● **TASK ITEM**
The line with "At what coordinates should I click to accomplish: Click" through the last line of the entries: give these again exactly, and only these, without any pictures.

● **DATA FOR REVIEW**

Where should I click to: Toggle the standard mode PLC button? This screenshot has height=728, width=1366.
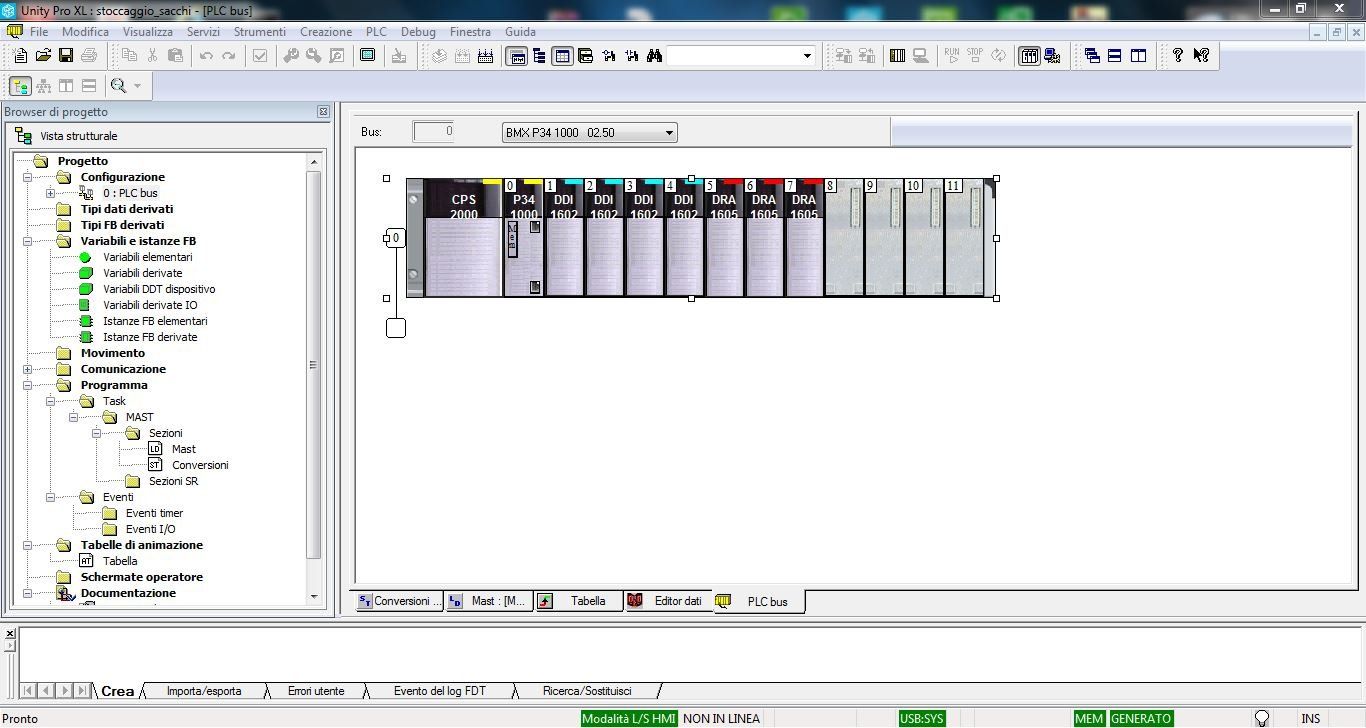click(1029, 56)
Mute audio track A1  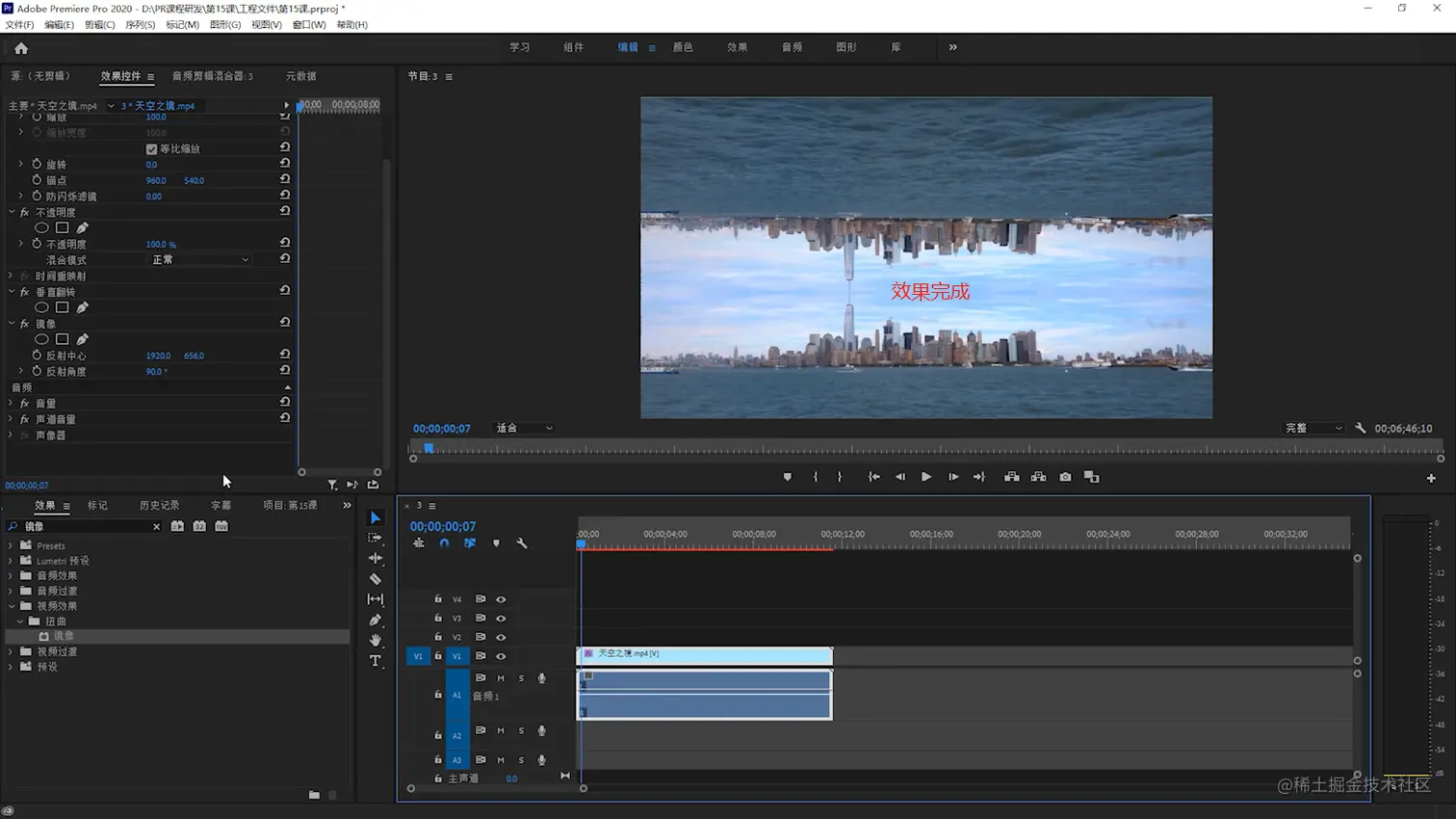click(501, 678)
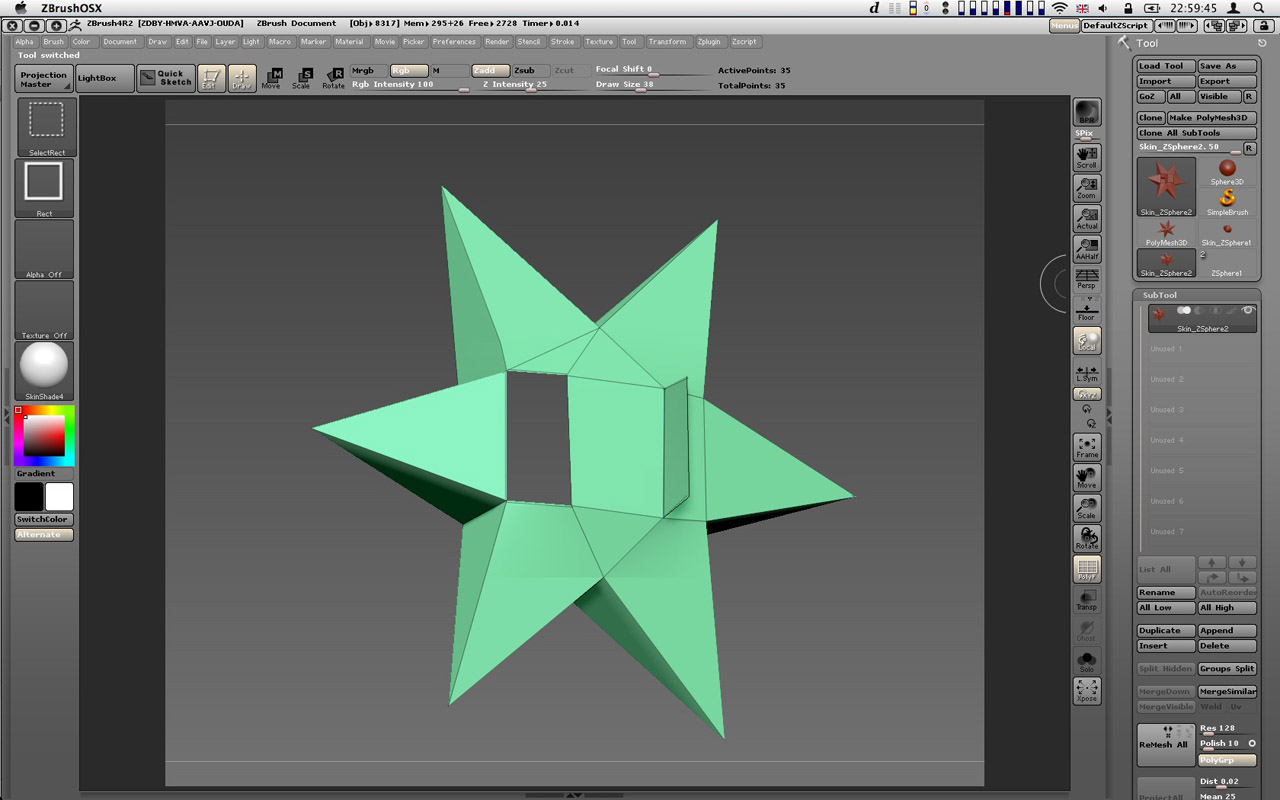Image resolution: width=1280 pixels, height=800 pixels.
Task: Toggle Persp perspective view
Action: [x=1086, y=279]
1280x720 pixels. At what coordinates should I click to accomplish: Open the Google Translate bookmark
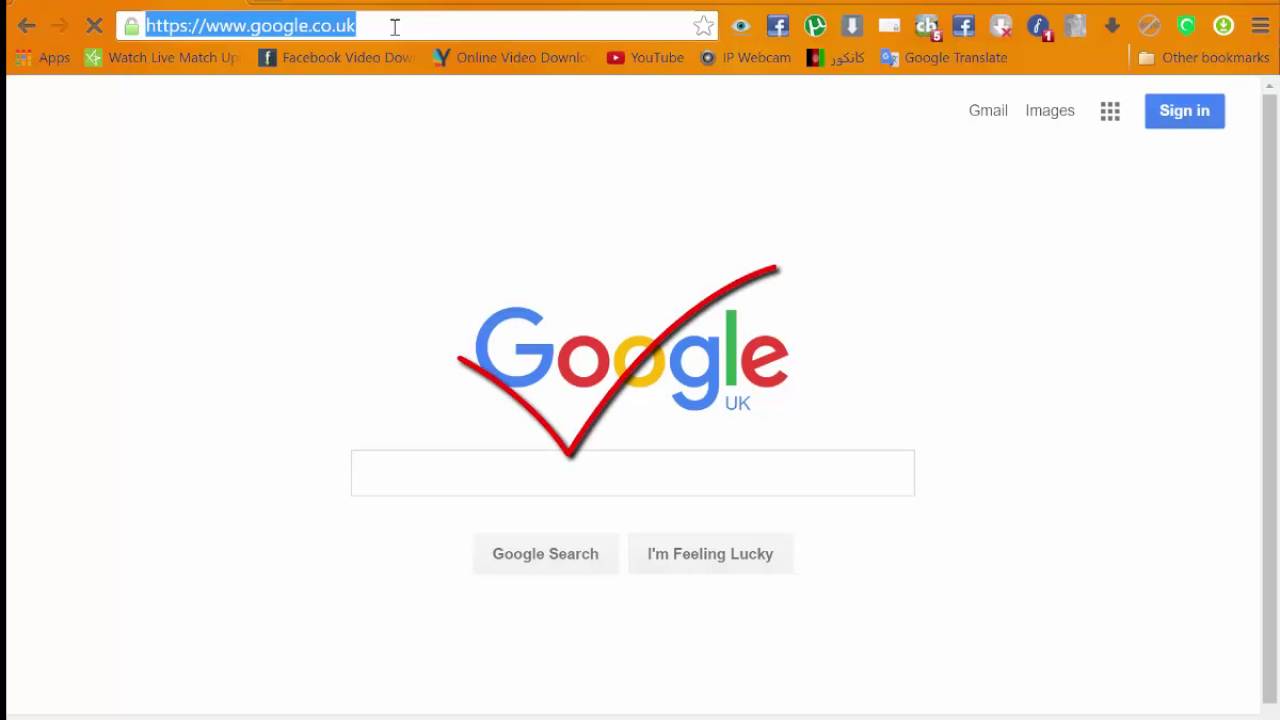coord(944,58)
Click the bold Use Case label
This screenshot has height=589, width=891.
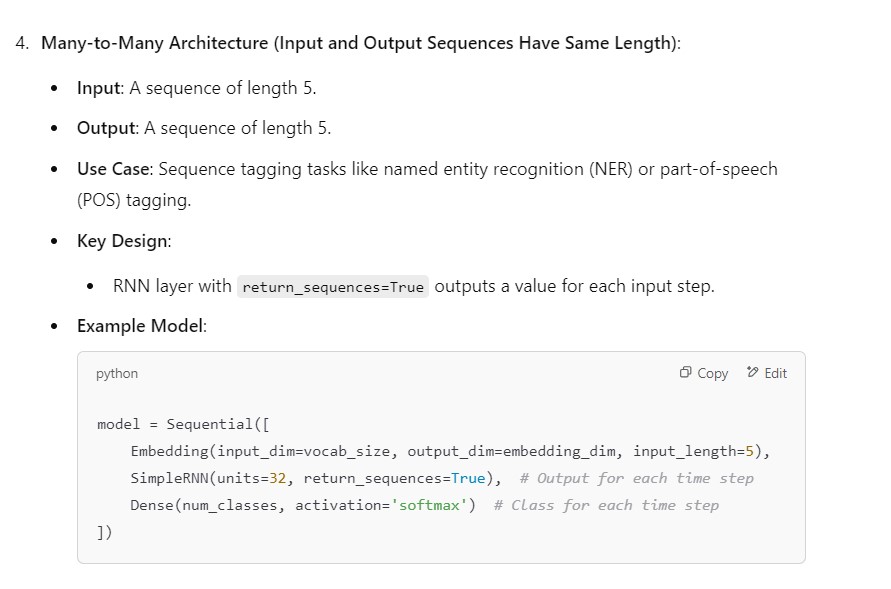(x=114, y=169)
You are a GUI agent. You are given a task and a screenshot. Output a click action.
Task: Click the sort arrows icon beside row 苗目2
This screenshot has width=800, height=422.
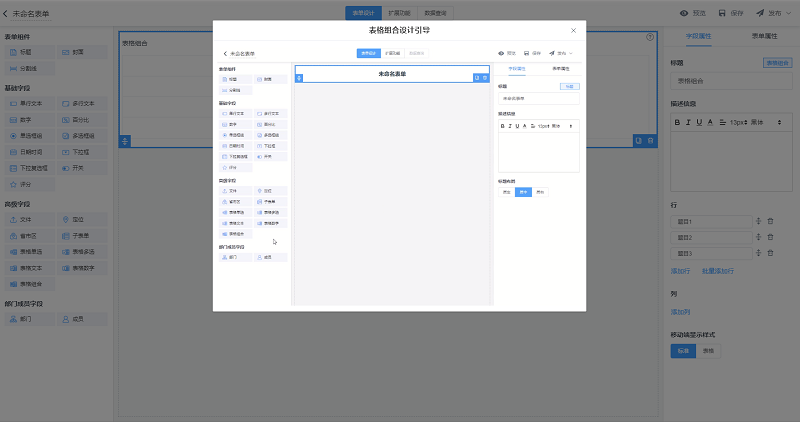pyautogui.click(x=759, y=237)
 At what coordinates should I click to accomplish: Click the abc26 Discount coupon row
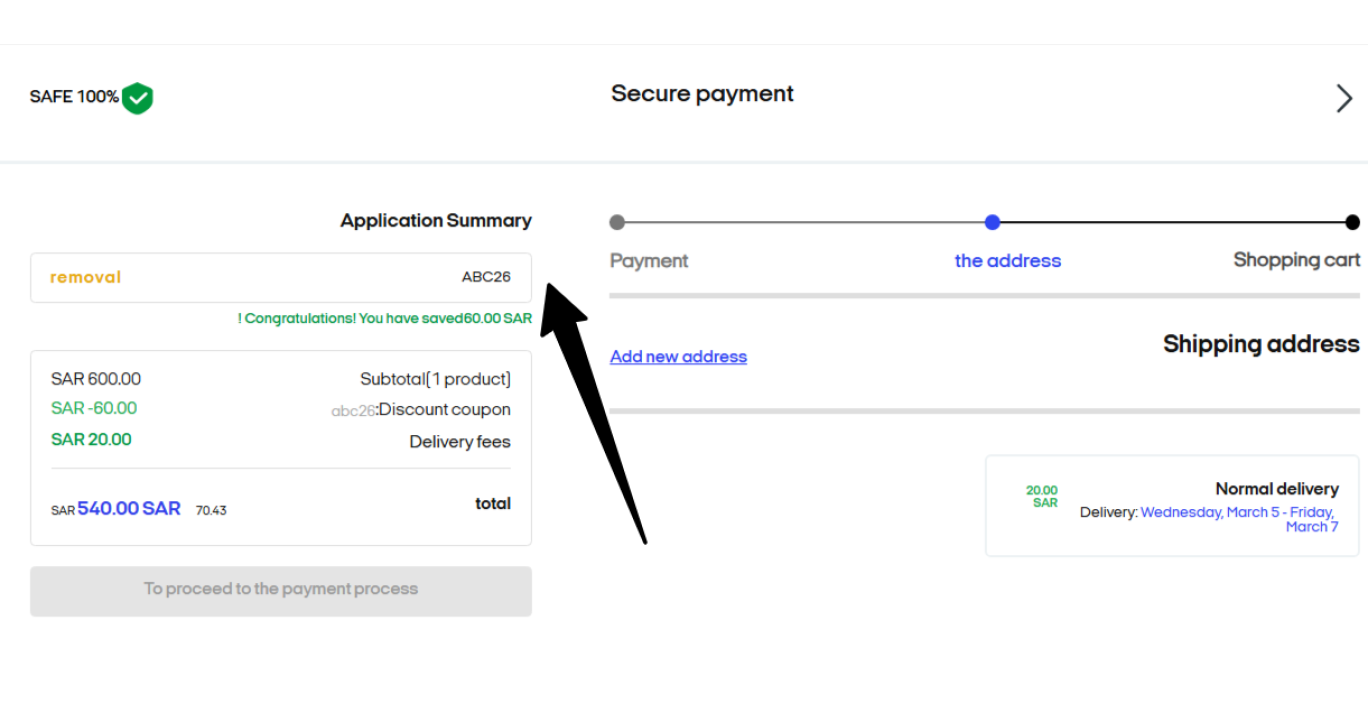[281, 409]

● **ANSWER TO THE EXERCISE**
 At what coordinates should I click to accomplish: Click the abc26 Discount coupon row
[281, 409]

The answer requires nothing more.